(Stored data entries)
Content starts

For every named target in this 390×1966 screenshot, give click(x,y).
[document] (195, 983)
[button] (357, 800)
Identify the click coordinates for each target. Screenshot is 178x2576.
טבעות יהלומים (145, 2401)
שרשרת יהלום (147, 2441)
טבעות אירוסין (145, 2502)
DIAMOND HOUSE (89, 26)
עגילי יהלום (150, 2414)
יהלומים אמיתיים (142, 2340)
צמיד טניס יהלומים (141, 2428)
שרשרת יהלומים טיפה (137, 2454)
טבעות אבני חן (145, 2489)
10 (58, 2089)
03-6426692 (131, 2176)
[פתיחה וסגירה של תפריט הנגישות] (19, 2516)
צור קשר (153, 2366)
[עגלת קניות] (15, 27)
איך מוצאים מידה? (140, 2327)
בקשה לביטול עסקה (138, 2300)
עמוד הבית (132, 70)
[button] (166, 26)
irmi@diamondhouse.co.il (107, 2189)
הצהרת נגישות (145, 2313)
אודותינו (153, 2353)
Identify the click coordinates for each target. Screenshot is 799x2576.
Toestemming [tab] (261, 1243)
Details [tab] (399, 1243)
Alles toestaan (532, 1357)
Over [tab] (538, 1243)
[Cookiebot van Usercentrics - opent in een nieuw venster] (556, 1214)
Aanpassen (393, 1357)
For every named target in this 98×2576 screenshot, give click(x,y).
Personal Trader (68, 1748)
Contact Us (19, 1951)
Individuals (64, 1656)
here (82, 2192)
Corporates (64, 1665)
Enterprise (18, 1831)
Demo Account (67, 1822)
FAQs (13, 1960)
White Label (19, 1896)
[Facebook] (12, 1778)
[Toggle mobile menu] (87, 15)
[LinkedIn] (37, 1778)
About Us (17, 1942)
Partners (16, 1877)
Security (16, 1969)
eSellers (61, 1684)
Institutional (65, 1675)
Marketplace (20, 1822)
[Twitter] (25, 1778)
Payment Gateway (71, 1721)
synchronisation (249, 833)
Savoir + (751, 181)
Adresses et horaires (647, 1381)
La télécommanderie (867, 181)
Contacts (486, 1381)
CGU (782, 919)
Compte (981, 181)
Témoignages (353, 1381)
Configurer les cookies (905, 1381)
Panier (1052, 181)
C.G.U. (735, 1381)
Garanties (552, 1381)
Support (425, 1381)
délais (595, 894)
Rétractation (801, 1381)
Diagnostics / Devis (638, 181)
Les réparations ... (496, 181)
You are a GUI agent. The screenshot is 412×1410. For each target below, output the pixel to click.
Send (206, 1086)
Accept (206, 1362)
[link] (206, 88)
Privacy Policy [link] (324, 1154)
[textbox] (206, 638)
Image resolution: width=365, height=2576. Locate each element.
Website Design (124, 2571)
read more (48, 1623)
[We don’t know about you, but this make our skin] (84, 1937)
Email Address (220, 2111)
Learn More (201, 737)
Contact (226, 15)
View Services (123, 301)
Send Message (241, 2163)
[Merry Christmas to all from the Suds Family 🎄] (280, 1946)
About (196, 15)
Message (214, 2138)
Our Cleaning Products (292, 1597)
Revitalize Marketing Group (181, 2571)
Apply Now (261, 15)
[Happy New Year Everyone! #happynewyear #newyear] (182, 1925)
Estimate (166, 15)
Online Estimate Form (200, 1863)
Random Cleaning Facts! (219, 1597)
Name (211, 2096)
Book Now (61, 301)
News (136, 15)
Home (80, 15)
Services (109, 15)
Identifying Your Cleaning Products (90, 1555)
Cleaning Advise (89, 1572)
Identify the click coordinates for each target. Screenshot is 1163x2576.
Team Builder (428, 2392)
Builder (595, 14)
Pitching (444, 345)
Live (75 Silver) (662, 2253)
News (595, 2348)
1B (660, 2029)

Content ends

- What the exercise asks -
All lines with the word "יהלומים" must be located in the data and copied.

- Expected output -
טבעות יהלומים (145, 2401)
יהלומים אמיתיים (142, 2340)
צמיד טניס יהלומים (141, 2428)
שרשרת יהלומים טיפה (137, 2454)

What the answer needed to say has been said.